▸ Short exercise:
Rewrite the data from the line that contains "Where should I click to: Open" through the line that contains "tap(345, 29)", keeping every line, and raise each coordinate in the answers by 51.
** START Data to use **
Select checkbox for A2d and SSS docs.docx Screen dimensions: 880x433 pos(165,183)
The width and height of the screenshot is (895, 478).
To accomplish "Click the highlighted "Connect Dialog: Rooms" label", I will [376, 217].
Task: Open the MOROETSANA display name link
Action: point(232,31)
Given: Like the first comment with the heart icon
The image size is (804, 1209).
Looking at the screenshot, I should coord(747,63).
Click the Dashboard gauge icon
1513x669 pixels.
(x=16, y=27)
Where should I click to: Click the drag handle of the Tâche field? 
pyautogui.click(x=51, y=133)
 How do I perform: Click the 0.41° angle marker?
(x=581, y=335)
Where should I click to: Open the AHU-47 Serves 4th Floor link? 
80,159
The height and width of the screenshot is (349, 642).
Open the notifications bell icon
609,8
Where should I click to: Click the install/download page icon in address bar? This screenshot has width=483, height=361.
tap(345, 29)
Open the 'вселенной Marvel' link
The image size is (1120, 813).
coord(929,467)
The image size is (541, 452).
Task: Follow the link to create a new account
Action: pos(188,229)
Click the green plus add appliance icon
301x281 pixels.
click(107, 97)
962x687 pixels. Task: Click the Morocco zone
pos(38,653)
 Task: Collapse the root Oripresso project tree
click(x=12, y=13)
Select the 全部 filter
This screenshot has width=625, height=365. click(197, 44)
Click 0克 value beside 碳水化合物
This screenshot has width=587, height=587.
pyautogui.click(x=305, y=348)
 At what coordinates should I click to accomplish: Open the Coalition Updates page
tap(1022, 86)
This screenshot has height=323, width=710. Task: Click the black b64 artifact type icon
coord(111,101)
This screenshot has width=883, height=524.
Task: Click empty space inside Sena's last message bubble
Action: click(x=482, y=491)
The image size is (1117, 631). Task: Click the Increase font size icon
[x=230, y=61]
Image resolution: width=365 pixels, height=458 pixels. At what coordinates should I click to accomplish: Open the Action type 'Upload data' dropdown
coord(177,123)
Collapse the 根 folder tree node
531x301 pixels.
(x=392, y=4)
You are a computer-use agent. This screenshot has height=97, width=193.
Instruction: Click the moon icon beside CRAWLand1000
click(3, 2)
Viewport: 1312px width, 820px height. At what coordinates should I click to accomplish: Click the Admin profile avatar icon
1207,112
** END Data to use **
▸ Answer to the problem:
Where should I click to: Open the AHU-47 Serves 4th Floor link? 
131,210
The height and width of the screenshot is (349, 642).
Open the notifications bell icon
660,59
Where should I click to: Click the install/download page icon in address bar? This screenshot has width=483, height=361.
tap(396, 80)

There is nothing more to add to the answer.